Saturday, July 18, 2009

Racing in New Hampshire

I spent a week in New England this month, mostly in far northern New Hampshire. Nick and three of his friends were doing an adventure race and I went along for the ride. We had some luck in intercepting the team at various checkpoints, so I did get some pictures.

The food, however, was not as memorable as the rest of the trip. I only ate in three different restaurants (we were in the middle of nowhere, so there were not a lot of choices). I swear, the only vegetable known to northern New Hampshire is the french fry - or its close relative, the sweet potato fry. I had a lobster roll (pretty good) with french fries, fish and chips (also pretty good), chicken pot pie (not great, but it did have carrots and peas) and french fries, tuna melt (yummy) with french fries, cheeseburger and french fries (11 PM, we were starved and this was a $2 burger cooked by volunteers at one of the checkpoints of the race and probably the only food available at that hour), a grilled cheese sandwich and fries. The only meal without fries was breakfast and I probably could have ordered them then, too. Salads were pretty much non-existent and the one I did order was not very good - lots of onion but not much else. When we returned to Boston, I started my week of being a vegetarian - salads, salads and more salads!

The Balsams Grand Resort

Apart from the food, the trip was wonderful. New Hampshire is gorgeous, with lots of green, lots of rivers, and dramatic notches (what we might call mountain passes). While the mountains are not the height of the Cascades or Olympics, they are dramatic nonetheless.
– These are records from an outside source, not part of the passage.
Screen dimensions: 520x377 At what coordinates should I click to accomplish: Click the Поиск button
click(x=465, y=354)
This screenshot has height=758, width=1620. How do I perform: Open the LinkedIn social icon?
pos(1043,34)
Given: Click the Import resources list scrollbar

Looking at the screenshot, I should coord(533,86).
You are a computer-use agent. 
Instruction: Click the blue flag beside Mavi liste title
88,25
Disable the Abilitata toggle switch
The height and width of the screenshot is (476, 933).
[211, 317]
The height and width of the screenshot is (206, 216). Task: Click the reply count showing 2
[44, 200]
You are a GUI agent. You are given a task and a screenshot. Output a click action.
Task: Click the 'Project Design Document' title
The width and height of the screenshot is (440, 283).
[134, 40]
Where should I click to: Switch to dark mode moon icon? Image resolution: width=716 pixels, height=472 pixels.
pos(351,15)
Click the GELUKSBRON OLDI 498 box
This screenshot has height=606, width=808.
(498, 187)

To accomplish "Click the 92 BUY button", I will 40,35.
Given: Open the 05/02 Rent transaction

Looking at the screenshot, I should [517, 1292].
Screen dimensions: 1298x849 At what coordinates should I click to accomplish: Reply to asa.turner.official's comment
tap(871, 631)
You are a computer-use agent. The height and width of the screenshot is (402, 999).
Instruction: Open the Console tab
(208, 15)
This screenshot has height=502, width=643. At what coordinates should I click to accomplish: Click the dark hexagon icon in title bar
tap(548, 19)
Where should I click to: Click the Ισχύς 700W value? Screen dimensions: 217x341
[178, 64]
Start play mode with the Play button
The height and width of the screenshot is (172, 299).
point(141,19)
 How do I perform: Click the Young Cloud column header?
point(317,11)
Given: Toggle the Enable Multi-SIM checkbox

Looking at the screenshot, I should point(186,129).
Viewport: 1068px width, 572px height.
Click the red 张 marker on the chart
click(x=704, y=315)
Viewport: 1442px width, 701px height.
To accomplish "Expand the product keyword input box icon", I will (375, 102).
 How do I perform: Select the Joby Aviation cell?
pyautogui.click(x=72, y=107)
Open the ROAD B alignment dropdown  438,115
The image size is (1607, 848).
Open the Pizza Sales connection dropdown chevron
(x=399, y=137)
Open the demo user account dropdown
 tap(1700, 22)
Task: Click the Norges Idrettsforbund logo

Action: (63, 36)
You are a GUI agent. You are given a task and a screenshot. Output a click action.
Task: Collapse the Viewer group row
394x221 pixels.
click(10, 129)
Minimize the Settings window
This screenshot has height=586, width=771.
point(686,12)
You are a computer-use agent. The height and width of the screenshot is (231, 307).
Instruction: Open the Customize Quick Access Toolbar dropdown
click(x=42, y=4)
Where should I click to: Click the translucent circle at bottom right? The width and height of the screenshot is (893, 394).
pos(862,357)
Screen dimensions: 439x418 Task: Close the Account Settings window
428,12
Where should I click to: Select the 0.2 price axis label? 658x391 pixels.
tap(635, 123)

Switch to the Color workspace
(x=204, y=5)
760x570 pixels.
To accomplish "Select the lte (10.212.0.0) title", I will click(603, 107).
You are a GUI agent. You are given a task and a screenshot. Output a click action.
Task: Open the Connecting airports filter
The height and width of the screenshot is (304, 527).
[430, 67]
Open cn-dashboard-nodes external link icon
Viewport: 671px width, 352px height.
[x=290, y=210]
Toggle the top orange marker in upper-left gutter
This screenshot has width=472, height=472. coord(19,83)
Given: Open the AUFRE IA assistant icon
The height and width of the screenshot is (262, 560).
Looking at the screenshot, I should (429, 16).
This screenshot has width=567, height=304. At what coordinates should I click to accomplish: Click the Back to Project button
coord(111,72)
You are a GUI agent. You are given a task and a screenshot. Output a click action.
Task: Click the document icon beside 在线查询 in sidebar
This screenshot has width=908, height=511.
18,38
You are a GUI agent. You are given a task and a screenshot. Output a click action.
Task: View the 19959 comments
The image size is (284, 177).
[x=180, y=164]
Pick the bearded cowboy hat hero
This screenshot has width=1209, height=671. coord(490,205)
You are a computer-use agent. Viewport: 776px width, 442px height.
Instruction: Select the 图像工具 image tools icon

Since this area is sparsely populated, there is lots of open space and there are parks everywhere. The resort we stayed in is on the national historic register and is truly a grand old resort, one you can imagine wealthy East Coast people coming for a summer vacation. Dress for dinner (we skipped that part), gracious living, service that was impeccable, tennis, golf (with suitable dress required), pool, lake with watercraft, trails for hiking and mountain biking. The dining room had room for 550 diners, there was a ballroom, a theater, the polling place for the Dixville Notch precinct (which opens at midnight on the day of the presidential elections and reports the first returns - 16 voters in 2008), sun rooms, billiards room, and probably more that I missed. Amazing place. The nearest towns are 10 miles to the west (Colebrook) and 10 miles to east (Errol) and neither one is even large enough to warrant an entry in the Triple A travel guide.

The people doing these adventure races are all so friendly, it is just fun to be in the vicinity. The mother of one of Nick's teammates and I spent Friday afternoon and Saturday driving around looking for them and every time we stopped at a checkpoint to see if they had checked in, the race people recognized us and knew our team. If they do another race, I'll be there!